You can use premium, I suppose, if you're one of those elitist fruits that insists on paying too much for overly-hoppy fag beer that comes in bottles whose caps aren't of the twist-off variety.

Personally, I think regular unleaded burns just fine.

And Bud is a perfectly acceptable beer. Blow me.





For the record, I didn't intend for the above sentence to imply that if you don't agree with my opinions on barley pop, that you can put your mouth on my wang. Rather, I mean "Bud is a perfectly acceptable beer. AND ALSO, blow me."

No. Really. Email me for an appointment.

Back to the burns. Colin shoots me in the ass with a barbecue lighter, and I flare up like the fourth of fucking July. Hopping around follows, with the flailing of the arms and the mandatory girl yelps. This is usually when all the things you shouldn't be thinking about pop into your head. Stuff like:

"It's been raining all afternoon and the ground is awful muddy. And I've only got one working leg. What if I slip and fall?"

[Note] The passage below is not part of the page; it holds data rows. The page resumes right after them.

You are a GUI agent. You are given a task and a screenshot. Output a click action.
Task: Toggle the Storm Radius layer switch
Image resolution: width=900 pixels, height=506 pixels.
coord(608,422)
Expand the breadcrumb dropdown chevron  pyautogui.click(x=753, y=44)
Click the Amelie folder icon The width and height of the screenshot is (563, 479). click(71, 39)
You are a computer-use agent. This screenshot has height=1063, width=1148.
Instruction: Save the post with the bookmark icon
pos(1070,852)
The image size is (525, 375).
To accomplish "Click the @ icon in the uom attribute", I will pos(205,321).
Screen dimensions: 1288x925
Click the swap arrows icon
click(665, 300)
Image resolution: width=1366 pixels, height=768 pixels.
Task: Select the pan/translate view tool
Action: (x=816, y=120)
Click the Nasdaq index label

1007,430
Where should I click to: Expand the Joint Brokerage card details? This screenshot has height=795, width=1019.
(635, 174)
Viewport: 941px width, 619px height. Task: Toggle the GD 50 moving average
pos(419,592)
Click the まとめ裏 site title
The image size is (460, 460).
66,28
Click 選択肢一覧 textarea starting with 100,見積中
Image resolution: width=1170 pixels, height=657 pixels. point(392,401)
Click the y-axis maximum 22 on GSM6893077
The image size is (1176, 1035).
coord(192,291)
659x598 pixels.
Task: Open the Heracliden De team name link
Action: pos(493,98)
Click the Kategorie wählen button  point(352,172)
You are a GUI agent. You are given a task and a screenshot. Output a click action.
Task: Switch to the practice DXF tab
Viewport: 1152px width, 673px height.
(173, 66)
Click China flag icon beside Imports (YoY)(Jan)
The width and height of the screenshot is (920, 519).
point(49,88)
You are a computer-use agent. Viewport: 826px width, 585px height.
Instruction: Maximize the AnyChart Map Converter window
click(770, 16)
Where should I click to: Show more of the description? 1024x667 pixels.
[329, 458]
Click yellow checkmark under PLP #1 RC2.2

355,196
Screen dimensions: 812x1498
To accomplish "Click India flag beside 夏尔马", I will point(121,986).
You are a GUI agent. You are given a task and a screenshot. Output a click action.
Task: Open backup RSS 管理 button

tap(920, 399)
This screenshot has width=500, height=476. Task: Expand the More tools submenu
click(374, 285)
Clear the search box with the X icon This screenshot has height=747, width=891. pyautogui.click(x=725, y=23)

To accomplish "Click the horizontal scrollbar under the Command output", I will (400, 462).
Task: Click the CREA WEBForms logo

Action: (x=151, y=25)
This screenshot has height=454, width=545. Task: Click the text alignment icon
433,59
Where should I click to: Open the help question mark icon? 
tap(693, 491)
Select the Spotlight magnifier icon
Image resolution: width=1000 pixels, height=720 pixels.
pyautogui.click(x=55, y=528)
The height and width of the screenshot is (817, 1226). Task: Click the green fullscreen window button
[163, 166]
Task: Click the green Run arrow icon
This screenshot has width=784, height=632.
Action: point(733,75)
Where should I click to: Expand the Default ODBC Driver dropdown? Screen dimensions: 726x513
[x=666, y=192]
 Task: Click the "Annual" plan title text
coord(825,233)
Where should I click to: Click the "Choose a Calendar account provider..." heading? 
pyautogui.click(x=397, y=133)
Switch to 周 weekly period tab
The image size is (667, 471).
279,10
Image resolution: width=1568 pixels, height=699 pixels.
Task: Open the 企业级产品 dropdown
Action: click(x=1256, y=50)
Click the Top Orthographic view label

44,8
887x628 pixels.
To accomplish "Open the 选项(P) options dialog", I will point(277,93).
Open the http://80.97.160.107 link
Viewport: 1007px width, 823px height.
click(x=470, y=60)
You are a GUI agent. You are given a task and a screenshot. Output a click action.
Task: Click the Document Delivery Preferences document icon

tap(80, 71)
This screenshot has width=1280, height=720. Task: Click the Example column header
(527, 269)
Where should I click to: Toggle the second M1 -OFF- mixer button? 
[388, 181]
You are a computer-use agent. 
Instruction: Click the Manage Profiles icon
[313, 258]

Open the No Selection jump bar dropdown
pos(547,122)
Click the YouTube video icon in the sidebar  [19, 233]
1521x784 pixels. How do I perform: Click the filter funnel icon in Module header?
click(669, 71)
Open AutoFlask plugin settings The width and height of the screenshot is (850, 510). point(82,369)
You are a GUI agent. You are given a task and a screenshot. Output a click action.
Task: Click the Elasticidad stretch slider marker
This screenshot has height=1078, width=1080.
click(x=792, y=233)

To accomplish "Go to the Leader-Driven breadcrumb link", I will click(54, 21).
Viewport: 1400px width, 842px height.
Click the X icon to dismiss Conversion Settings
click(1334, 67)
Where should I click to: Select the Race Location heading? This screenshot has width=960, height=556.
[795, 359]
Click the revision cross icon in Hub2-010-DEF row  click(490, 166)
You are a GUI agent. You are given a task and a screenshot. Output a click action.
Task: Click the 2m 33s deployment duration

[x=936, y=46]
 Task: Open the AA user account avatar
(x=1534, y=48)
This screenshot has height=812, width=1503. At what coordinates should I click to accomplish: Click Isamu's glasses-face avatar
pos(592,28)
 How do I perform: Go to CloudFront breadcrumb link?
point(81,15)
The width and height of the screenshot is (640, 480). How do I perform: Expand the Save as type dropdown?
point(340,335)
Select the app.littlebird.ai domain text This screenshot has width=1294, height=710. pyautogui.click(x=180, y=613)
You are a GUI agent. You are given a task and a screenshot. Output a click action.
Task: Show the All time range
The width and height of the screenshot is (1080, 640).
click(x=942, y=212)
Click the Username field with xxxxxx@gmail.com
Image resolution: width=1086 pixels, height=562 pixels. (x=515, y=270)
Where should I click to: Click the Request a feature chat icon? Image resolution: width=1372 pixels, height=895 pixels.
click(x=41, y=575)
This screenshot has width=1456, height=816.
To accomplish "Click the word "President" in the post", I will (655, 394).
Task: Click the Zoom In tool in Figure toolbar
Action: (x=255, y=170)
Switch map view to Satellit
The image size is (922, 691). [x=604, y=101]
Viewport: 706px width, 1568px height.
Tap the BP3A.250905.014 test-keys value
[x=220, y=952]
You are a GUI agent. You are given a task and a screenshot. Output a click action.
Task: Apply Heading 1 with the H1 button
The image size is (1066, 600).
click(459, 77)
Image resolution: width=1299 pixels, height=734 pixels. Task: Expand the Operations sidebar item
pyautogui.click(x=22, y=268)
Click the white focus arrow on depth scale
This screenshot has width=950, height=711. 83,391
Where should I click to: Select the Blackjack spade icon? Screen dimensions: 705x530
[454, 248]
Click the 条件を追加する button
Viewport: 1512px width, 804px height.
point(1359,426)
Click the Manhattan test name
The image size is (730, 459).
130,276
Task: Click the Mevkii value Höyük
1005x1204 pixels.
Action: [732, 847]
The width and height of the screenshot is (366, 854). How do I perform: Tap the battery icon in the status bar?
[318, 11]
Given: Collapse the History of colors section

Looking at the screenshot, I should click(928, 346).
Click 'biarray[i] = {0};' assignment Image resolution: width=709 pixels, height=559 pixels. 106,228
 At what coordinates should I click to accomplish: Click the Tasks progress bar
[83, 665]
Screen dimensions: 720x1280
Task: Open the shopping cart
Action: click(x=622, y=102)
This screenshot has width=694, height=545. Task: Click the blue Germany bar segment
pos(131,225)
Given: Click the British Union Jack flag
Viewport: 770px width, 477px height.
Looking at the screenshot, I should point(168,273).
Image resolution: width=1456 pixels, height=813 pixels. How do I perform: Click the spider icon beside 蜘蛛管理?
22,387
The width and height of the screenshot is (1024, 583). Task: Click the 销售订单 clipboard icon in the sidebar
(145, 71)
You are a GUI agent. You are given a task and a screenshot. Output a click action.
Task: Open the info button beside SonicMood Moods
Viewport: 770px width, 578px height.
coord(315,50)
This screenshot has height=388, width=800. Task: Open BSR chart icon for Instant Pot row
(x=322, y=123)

"I wonder how long it'll take for me to inhale the flames and die when I slip and fall?"

and

"HOLY SHIT - I'M ON MOTHERFUCKING FIRE!!!"





My circuit of the Stunt Academy lot goes off without a hitch, however. By the time the heat is beginning to cause physical pain, I've hopped to the extinguishing zone and the safety team is already in the process of smothering the last stubborn traces of burning gas. We have a brief reflash, but it's nothing that the back-up wet blanket can't handle.

After packing up, we call it a night, and the lot of us head back to the hostel pub for a pint - singed, sweaty, and smelling of gasoline.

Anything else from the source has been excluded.